Task brief: Go through the material underneath and show every line where the string "dimensions" occurs.

-- -- --

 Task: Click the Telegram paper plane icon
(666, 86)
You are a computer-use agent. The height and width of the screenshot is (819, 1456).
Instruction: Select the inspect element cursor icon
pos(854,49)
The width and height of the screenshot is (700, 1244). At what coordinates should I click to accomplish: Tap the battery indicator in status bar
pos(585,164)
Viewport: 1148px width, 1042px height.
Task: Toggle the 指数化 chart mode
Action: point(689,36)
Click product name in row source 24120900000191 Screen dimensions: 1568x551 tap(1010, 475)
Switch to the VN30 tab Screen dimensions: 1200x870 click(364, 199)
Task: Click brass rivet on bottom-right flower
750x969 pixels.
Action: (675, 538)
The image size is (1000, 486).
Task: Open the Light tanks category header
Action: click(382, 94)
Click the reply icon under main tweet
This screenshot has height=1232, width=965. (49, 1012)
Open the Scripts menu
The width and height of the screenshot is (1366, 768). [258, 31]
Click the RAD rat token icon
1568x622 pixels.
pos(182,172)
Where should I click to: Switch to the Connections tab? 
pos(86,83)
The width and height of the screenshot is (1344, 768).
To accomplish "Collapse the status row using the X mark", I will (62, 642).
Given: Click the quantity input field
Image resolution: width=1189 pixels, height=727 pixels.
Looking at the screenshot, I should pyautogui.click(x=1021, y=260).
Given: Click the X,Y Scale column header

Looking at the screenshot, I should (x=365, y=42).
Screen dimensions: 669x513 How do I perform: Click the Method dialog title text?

-- -- --

Worked solution:
Click product name in row source 24120900000191 Screen dimensions: 1568x551 tap(1010, 475)
Switch to the VN30 tab Screen dimensions: 1200x870 click(364, 199)
Screen dimensions: 669x513 How do I perform: Click the Method dialog title text?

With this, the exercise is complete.